2. Suitable accommodations

Gabriel said the world championships likely would bring 4,000 to 6,000 media members, 2,000 athletes, as many as 2,000 coaches and officials and 4,000 to 6,000 international guests. Eugene would have to find adequate hotel space and transportation options for them.

3. A first-class organizing committee

“There is no question — zero — that Eugene has that,” Hoffman said.

4. A plan that would guarantee the event financially.

“In other parts of the world, the country is typically the guarantor, but that’s not the usual mode in the U.S.,” Hoffman said.

Gabriel summed it up this way:

“To host a world championships, it would take a desire, a vision and a plan. Here, certainly a desire and a vision is within the culture.

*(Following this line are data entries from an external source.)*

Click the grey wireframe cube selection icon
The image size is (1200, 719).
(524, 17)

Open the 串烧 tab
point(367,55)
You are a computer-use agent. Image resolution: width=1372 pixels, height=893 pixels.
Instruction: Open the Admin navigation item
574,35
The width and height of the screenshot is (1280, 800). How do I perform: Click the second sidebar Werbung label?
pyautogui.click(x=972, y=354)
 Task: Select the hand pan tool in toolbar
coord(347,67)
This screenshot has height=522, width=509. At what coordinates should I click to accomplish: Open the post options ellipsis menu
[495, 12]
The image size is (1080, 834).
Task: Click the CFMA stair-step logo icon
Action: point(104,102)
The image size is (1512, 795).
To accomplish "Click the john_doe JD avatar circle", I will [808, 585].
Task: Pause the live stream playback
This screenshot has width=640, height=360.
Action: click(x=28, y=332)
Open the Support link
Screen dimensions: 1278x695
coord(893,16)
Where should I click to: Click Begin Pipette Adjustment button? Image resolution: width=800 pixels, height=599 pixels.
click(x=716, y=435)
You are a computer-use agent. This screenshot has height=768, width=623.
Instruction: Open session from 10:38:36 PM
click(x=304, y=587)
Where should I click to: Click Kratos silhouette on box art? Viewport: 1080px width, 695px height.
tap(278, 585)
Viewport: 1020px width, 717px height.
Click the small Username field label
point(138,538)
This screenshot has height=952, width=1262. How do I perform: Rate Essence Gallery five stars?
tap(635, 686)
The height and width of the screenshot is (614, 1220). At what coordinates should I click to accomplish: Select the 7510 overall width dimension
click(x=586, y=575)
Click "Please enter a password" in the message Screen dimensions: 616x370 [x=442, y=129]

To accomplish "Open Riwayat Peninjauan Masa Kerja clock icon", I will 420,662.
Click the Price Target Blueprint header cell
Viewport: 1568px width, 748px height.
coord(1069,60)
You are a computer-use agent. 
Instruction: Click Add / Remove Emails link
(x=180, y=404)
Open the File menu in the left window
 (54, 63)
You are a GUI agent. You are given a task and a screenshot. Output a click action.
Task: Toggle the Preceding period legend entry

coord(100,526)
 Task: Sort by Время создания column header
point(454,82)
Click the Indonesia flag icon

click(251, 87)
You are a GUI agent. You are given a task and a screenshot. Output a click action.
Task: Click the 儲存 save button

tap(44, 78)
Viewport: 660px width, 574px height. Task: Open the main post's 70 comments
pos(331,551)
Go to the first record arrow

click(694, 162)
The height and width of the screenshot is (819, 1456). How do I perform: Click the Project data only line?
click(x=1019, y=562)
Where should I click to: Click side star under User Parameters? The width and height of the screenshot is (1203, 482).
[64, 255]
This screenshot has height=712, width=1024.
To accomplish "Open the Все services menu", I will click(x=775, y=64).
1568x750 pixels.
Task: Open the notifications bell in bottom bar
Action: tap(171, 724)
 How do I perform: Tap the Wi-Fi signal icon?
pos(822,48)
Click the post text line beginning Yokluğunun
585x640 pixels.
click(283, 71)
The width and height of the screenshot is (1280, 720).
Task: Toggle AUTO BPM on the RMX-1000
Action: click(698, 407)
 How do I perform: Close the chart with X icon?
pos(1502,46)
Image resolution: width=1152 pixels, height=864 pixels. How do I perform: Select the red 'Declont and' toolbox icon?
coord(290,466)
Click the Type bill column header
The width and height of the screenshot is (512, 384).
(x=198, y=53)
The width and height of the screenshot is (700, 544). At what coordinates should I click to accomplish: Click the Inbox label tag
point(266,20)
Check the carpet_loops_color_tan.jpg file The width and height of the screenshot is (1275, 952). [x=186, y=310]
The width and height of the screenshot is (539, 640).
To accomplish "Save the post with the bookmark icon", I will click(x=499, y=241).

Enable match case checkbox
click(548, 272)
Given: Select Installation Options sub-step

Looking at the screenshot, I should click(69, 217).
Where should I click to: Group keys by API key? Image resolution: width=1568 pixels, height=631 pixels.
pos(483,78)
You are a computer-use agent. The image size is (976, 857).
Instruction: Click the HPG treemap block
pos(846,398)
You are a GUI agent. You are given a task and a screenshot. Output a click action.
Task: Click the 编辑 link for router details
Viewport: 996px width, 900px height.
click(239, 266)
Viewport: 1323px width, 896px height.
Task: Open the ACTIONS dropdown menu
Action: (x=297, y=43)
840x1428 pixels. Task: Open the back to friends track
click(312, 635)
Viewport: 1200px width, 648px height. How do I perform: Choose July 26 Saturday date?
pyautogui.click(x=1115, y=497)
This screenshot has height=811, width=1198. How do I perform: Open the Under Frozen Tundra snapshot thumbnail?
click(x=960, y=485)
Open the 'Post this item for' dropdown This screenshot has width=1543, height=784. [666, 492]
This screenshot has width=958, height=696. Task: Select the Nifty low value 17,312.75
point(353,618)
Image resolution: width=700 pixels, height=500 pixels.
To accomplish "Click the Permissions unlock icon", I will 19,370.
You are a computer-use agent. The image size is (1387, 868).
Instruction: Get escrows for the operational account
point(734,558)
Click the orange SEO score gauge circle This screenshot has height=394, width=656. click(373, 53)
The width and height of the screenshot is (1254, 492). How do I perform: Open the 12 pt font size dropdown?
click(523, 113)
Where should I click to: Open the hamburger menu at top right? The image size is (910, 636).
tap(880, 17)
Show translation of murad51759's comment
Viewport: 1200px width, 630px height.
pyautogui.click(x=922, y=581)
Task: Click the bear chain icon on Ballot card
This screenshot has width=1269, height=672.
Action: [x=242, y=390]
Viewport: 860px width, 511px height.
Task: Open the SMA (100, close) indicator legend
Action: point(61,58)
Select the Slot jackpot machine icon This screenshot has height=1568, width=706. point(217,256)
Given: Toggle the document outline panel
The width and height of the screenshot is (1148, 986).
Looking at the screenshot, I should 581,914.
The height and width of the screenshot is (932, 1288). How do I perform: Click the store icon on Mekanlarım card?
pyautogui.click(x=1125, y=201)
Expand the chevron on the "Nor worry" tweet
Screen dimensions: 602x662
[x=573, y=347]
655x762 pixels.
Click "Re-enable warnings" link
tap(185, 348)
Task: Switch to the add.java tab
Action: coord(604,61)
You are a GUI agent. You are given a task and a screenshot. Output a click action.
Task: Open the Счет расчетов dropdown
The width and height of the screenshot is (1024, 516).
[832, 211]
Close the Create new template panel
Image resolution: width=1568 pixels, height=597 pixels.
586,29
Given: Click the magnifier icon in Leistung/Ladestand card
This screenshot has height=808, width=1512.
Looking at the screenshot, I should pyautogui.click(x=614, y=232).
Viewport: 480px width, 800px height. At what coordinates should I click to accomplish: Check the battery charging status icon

The plan would have to be designed and put forward.”

The major figures at Hayward Field on Thursday all agreed on the benefits of bringing major track and field events — including a world outdoor championships — to the U.S.

“We were delighted when Portland received the world indoors,” Hoffman said, “and we think it’s really important for the development of our sport that the world (outdoor) championships eventually take place in the U.S.”

Said Gabriel: “The world (outdoor) championships taking place in the U.S. would be very welcomed by the IAAF. It’s a bit of an anomaly that the No. 1 track and field country in the world has not hosted the championships.

“It’s the third-largest sporting event in the world, behind the Olympic Games and soccer’s World Cup,” he added. “It has five to eight billion TV viewers. And it would have an incredible economic impact.”

And it could come — in 2019 or beyond — to Eugene and the state of Oregon.

“Eugene is on a bit of a path now,” Hoffman said. “It’s pretty obvious that there’s only one big prize left for it.”